Today’s post comes to us from recent Harvard Business School (HBS) alumnus Jon Staff (MBA ’16), who is now CEO and founder of a company that offers rural escapes to stressed-out city dwellers. Called Getaway, his startup designs tiny houses and places them in picturesque rural locations, where they can be rented out starting at $99 night.
In the following piece, Staff takes on the likes of Peter Thiel and Elon Musk, who have gone on record as suggesting that entrepreneurs should not seek MBAs. Even though that sentiment gave him pause as he decided whether to apply to and ultimately attend HBS, Staff’s experience there only reinforced that he made the right decision. That experience included serving as co-president of the HBS Entrepreneurship Club. It also included taking advantage of the many resources HBS offers to entrepreneurs through its Rock Center for Entrepreneurship, including the Rock Summer Fellows Program, the Rock Accelerator and the iLab Venture Incubation Program. As the Rock Center prepares to host its 20th annual New Venture Competition (NVC) next week—Getaway was an NVC runner-up last year—it seems like the perfect time to share Staff’s insights with Clear Admit’s audience. Our thanks to HBS for granting permission for us to do so.
The following post has been republished in its entirety from its original source, “MBA Voices,” the HBS MBA blog.

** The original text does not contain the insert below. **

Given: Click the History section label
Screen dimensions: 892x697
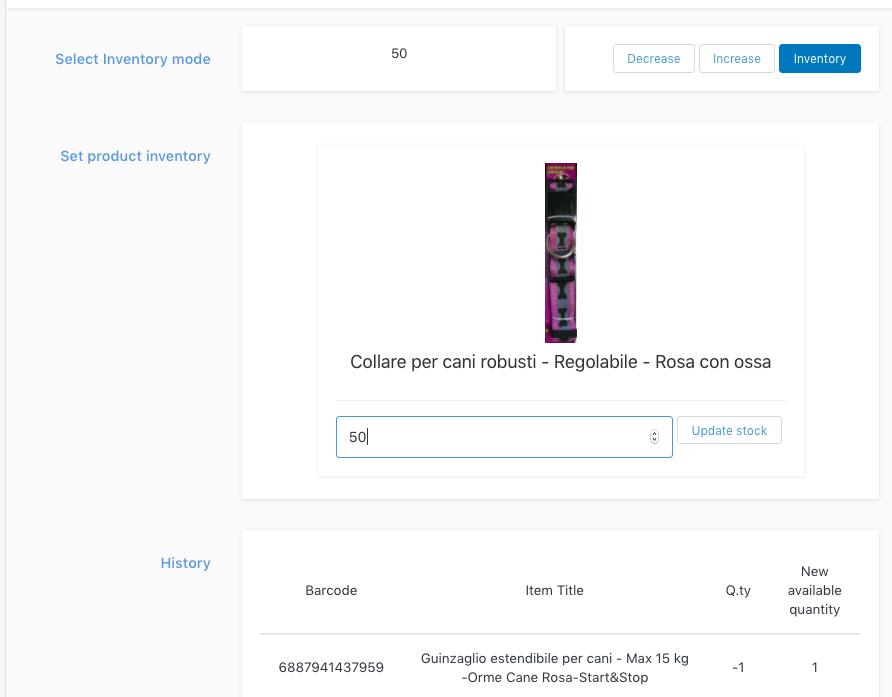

Should Entrepreneurs Get an MBA?
by Jon Staff, MBA ‘16
In his encouraging entrepreneurs not to go to business school, PayPal co-founder and Gawker toppler Peter Thiel faults MBA programs for producing “extremely herd-like thinking.” He’s not alone—Elon Musk also rails against business school and being anti-MBA has become as popular as avocado toast from SoMa to Sand Hill Road. This weighed on me as I applied to and decided to matriculate at HBS.
It is odd when you think about it: What better example could there be of herd-like thinking than suggesting an entire population of diverse folks, linked only by their interest in creating something from nothing, should steer clear of a certain graduate degree. So should entrepreneurs consider getting an MBA? As is perhaps the first lesson of business school (and, maybe, life) the answer must be: it depends. For me, an MBA from HBS has already been a boon to my entrepreneurial career. Here’s why:
Classmates: The idea for my startup Getaway formed just before arriving on HBS’ campus. The 90 people in my section and the 900 in my class have left their own lasting mark on the company. Section-mates generously paid to be our first customers and were patient with the bumps resulting from a minimum viable product.
The Entrepreneurship Club members provided a knowing empathy in tough spots and solid advice that propelled us forward. It hasn’t ended with graduation: A close friend from HBS just helped revamp our financial model as we begin our Series A fundraise; another introduced me to a great VC firm where she just started working. The addition of lots of kind and helpful people into an entrepreneur’s life should not be discounted.
Classroom: The knock on business school education often includes the argument that you don’t need to learn the lessons that b-school teaches. I’m happy to concede some territory here: I’m not convinced it’s essential to running the company that I can derive WACC or read Balance of Payments statements. This argument does, though, undervalue the soft stuff that is taught and I found valuable in business school: how to give and receive feedback, how to remain ethical in tough situations, how to focus on your career and life over the long term. It is an incredible gift to be able to carve out some time over two years to think actively about such questions.
Connections: I bristle when people talk about HBS or business school being “about the network.” To me, the term implies spending nights in poorly lit hotel conference rooms, making inane conversation, and angling to convert current strangers into future benefactors. It would be equally cynical though to deny that you can meet people who can provide tremendous value personally and professionally.
For me, that meant when I wanted to meet people who knew something about running hotels I was connected to the former CEO of a major global hotel chain. When I needed some quick legal advice, the Harvard Innovation Lab had free lawyers on call. When I wanted to talk to someone who had gone through this startup thing before, the Rock Center for Entrepreneurship put me in touch with entrepreneurs at every stage of growing a company: from seed ventures to those that have grown to $1 billion+ in valuation. That’s not to mention the several mentors and advisors, formal and informal, I connected with and the dozens of one-on-one meetings with HBS professors that generated insights that informed the future of the company.
Cash: The joke in Silicon Valley is that in valuing a startup, you should subtract $250k for every employee that holds an MBA. The implication, of course, is that an MBA does not help in raising money. I’ve found the opposite: of the $1.2m Getaway raised in seed capital while I was at HBS, $725k (60 percent) was directly a result of being at HBS—the result of meetings I would not have had if I had not been an MBA student at Harvard.
All of this is not to take the opposite position of Peter Thiel and Elon Musk and argue that business school is for everyone or every entrepreneur—I’m sure it is not—but instead to say that each of us are on our own path in life and shouldn’t make our choices based on one-size-fits all BuzzFeed or Bloomberg headlines.